William Pope.L, an acclaimed interdisciplinary artist and professor in the department of visual arts at the University of Chicago, died late last month at his home in Chicago. He was 68 years old.
A native of Newark, New Jersey, Pope.L attended Brooklyn’s Pratt Institute and earned a bachelor’s degree at Montclair State University in New Jersey in 1978. He went on to earn a master of fine arts degree at Rutgers University in New Jersey. Before coming to the University of Chicago in 2010, Pope.L was a lecturer in theater and rhetoric at Bates College in Lewiston, Maine.
In the international art world, Pope.L was best known for his provocative performance art, which included crawling through the streets of New York City and Lewiston, Maine, in a business suit or Superman costume and eating columns of financial news from the Wall Street Journal while smearing mayonnaise all over his torso to achieve an artificial whiteness. He referred to himself as a “fisherman of social absurdity.” In addition to performance, his art also encompassed writing, photography, painting, sculpture, and theater.

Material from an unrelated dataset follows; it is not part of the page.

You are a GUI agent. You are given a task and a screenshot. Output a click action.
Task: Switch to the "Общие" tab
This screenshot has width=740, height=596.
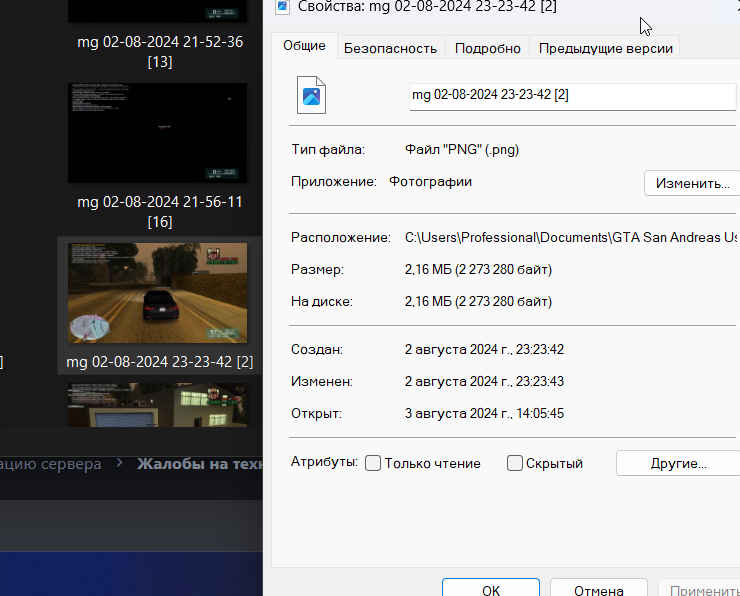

“Pope.L was one of the most important artists of this or any century,” said Zachary Cahill, director of fellowship and programs at the Gray Center for Arts and Inquiry at the University of Chicago. “It will take scholars decades to truly unpack the depth and complexity of his work. He was also, without a doubt, one of the greatest teachers I have ever known. Fiercely dedicated to his students, he cared about them in a way that is hard for me to explain. My impression was always that he wasn’t just teaching them for a class or a degree but for their entire life. It was a marvel to behold.”